Texte fourni -
▼▼▼
A partir du moment où on a signé chez PIAS, on nous a demandé avec quel réalisateur nous voulions bosser pour l'album. Alors, nous avions fait une short-list des gens avec qui nous voulions bosser, et nous avions mis Stephen Street en se disant pourquoi pas, même si on rêve un peu. Et, nous l'avons alors contacté sur son vieux site internet, en lui envoyant un lien du premier album, en nous disant qu'il ne nous répondra jamais. Un peu comme une bouteille à la mer, tu écris au mec mais tu sais qu'il ne te répondra pas. Et en fait, le lendemain il nous a répondu, en disant qu'il n'avait jamais travaillé avec des français, qu'il avait adoré ce qu'il avait écouté du premier album. Et le surlendemain, on avait un message de son manager et de son avocat qui nous demandaient comment on voulait faire l'album, combien de titres on avait... Donc, ça s'est fait très vite et très naturellement, et c'était une surprise pour nous, une très bonne surprise bien évidemment.
Qu'est ce que vous avez ressenti en apprenant que vous alliez bosser avec lui ?
On s'attendait vraiment pas à ce qu'il accepte, on s'attendait même pas à ce qu'il réponde. C'est surprenant. Et puis, on a eu peur à un moment donné. On s'est dit : « merde », un peu comme des gamins qui font une connerie au téléphone. On s'est dit qu'il fallait qu'on assure maintenant, faut pas qu'on déconne. Mais bon, ça s'est très bien passé avec lui. Il a très vite vu, le premier jour, qu'on avait bien bossé, qu'on était au point, et ça l'a rassuré. Et puis nous, on a très vite oublié que c'était Stephen Street, et on l'a considéré comme le sixième membre du groupe. C'était une franche camaraderie.
Pour le premier album, « Regarde le Ciel », vous aviez travaillé avec Jean louis Piérot du groupe les Valentins. Quelles différences as-tu pu repérer dans leurs manières de travailler ?
▲▲▲
Lignes extraites -
▼▼▼
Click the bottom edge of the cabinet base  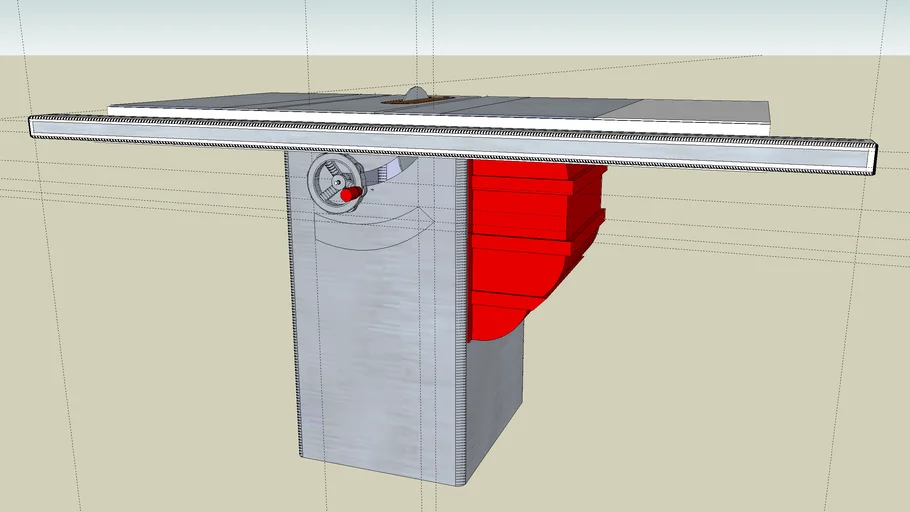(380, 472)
▲▲▲
▼▼▼
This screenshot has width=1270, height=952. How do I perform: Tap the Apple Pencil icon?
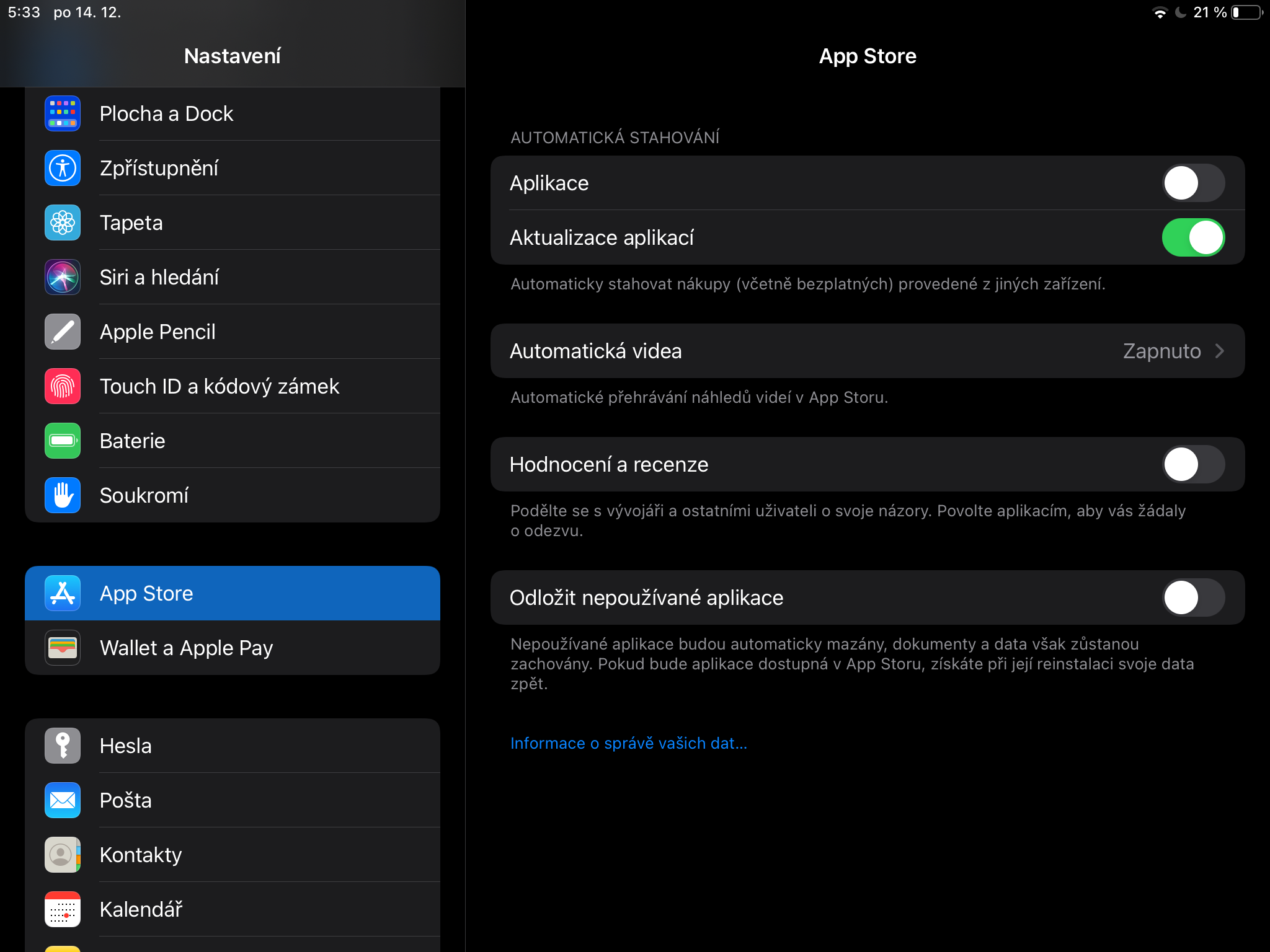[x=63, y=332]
▲▲▲
▼▼▼
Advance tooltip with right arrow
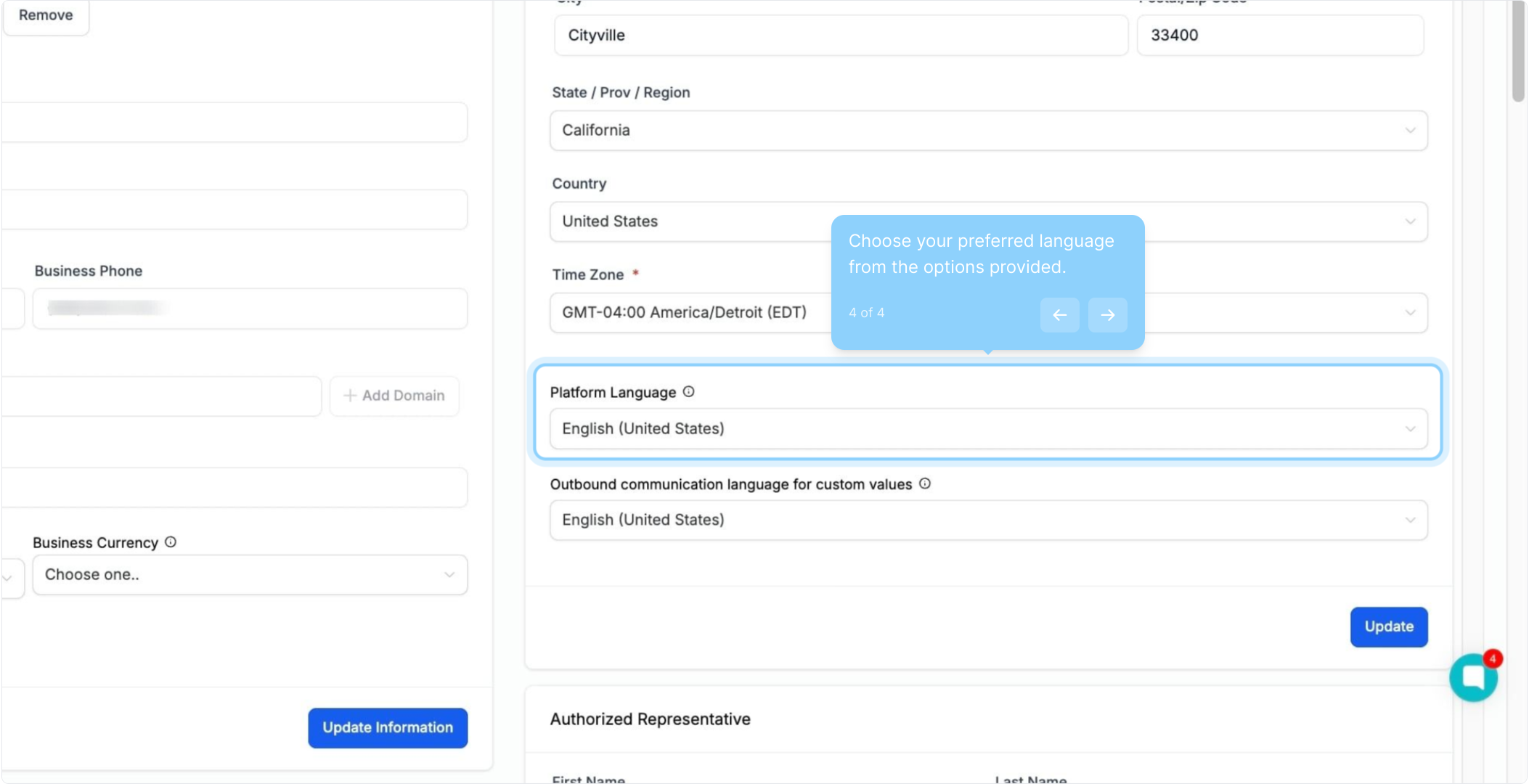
▲▲▲
À faire -
1) D'après l'entretien, par quel moyen le groupe a-t-il d'abord contacté Stephen Street ?
2) Recopiez mot pour mot le passage de l'entretien qui commence par « On s'attendait vraiment » et se termine par « de travailler ? ».

Corrigé de l'exercice -
1) Par son vieux site internet, en lui envoyant un lien du premier album.

2)
On s'attendait vraiment pas à ce qu'il accepte, on s'attendait même pas à ce qu'il réponde. C'est surprenant. Et puis, on a eu peur à un moment donné. On s'est dit : « merde », un peu comme des gamins qui font une connerie au téléphone. On s'est dit qu'il fallait qu'on assure maintenant, faut pas qu'on déconne. Mais bon, ça s'est très bien passé avec lui. Il a très vite vu, le premier jour, qu'on avait bien bossé, qu'on était au point, et ça l'a rassuré. Et puis nous, on a très vite oublié que c'était Stephen Street, et on l'a considéré comme le sixième membre du groupe. C'était une franche camaraderie.
Pour le premier album, « Regarde le Ciel », vous aviez travaillé avec Jean louis Piérot du groupe les Valentins. Quelles différences as-tu pu repérer dans leurs manières de travailler ?